ストゥブ・フィンランド大統領、カナダも含めたEUの40か国への拡大構想に言及
ストゥブ大統領がヘルシンキで開催されたエネルギー会議「ユーエレクトリック・パワー・サミット」での演説の際に発言した。CNBCが報じた。
ストゥブ氏は、EUは「大きく思考」し、拡大に向けた現在の「機会の窓」を利用すべきだと述べた。
その際同氏は、「(EU拡大のための)機会の窓(好機)はかなり短い。なぜなら、ウクライナでの戦争が終結し、おそらく米国の政権が交代すれば、人々はアクセルペダルから足を離し、再び不要なことにこだわり始めるからだ」との見方を示した。
同氏は、「欧州の戦略的自律性あるいは欧州の地政学的力」は、しばしば大きさと規模に基づいていると述べ、そのため、「これまでで最高の欧州の政策は、欧州の拡大だと思う」と主張した。
そして同氏は、「現時点で私たちは大きく、地理的に思考する必要があり、拡大するか、あるいは、合計で40の欧州国家、または欧州以外の国家さえも含めるのに十分な柔軟性を持った加盟形態を少なくとも構築する必要がある」と指摘した。
同氏はまた、EUはその西側側面に目を向け、2020年にEUを離脱した英国を再加盟させるか、少なくとも「できるだけ近づける」べきだと述べた。

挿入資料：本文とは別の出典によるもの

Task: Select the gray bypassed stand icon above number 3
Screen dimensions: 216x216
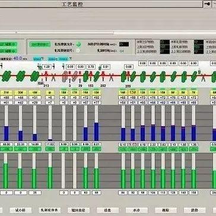Action: coord(65,77)

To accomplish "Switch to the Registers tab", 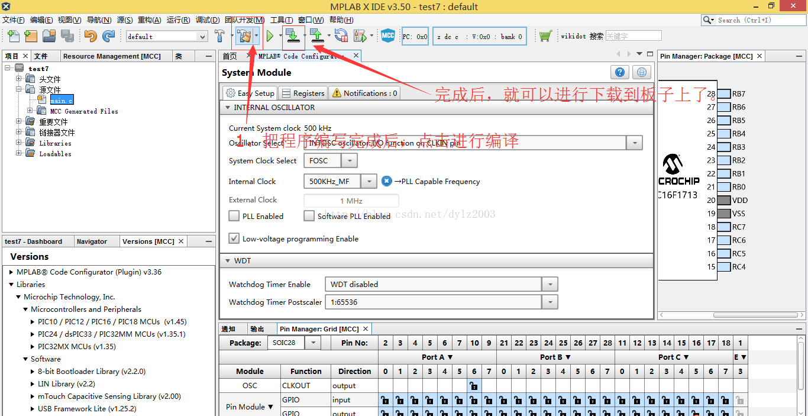I will point(302,93).
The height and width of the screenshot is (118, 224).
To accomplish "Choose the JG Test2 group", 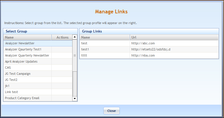I will [x=38, y=80].
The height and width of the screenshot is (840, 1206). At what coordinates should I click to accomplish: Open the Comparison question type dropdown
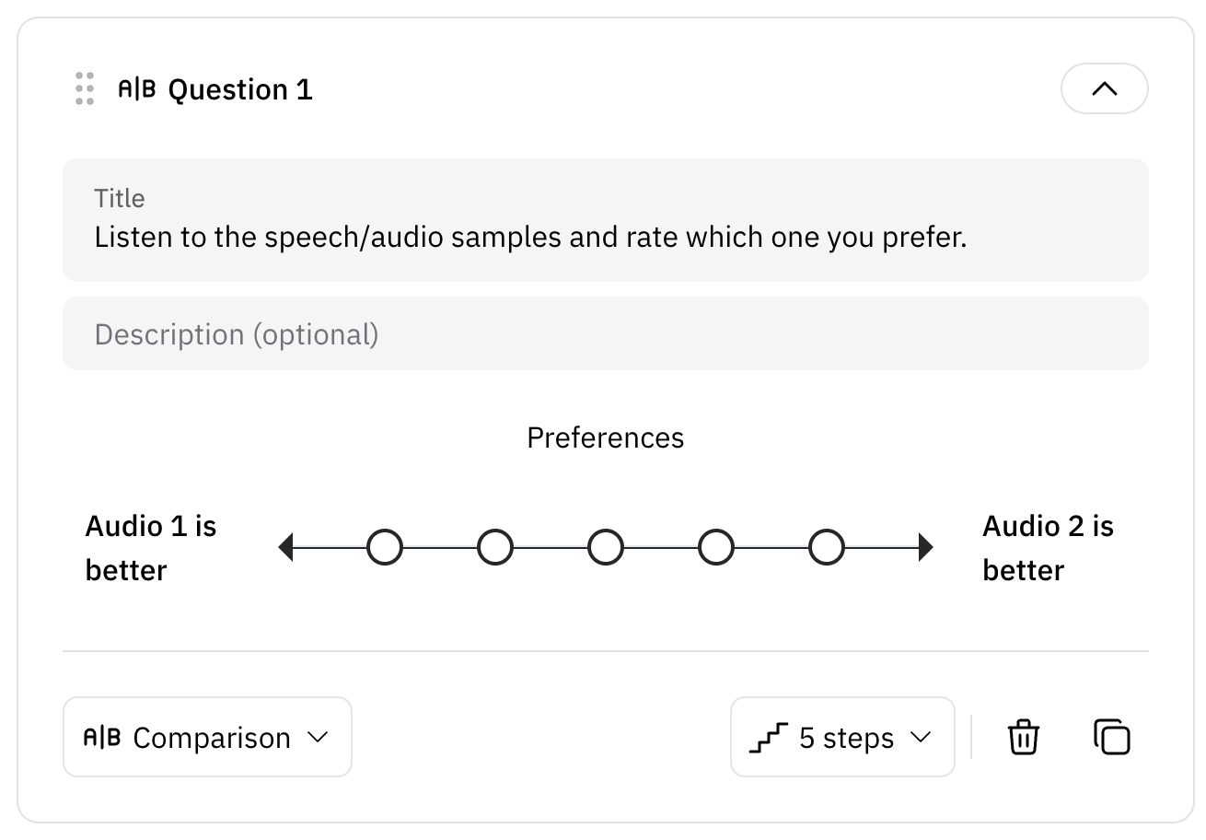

さらに同氏は、カナダも「もう一つのオプション」として検討されるべきだと主張した。同氏はその際、「カナダが米国の51番目の州よりも、むしろEUの28番目の国家になれば素晴らしいのではないだろうか」と発言した。
同氏は加えて、ウクライナ、モルドバ、ジョージアのEU加盟問題の検討後、「私たちはトルコについて真剣に考える必要がある」とし、また西バルカン諸国、アイスランド、ノルウェーとより積極的に取り組む必要があると訴えた。

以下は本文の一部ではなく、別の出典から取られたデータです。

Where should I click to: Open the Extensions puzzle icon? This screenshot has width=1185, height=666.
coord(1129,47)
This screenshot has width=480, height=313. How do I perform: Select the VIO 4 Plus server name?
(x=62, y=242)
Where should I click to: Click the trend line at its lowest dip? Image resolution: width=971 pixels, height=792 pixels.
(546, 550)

これに先立ち、ストゥブ・フィンランド大統領は今年4月、カナダとEUはあらゆる分野において緊密な戦略的パートナーシップを発展させるべきだと発言していた。その際同氏は、「私にはより広域のEUを想像することはできるが、カナダがその一部になるかどうかはカナダ自身が決めることだ」とも述べていた。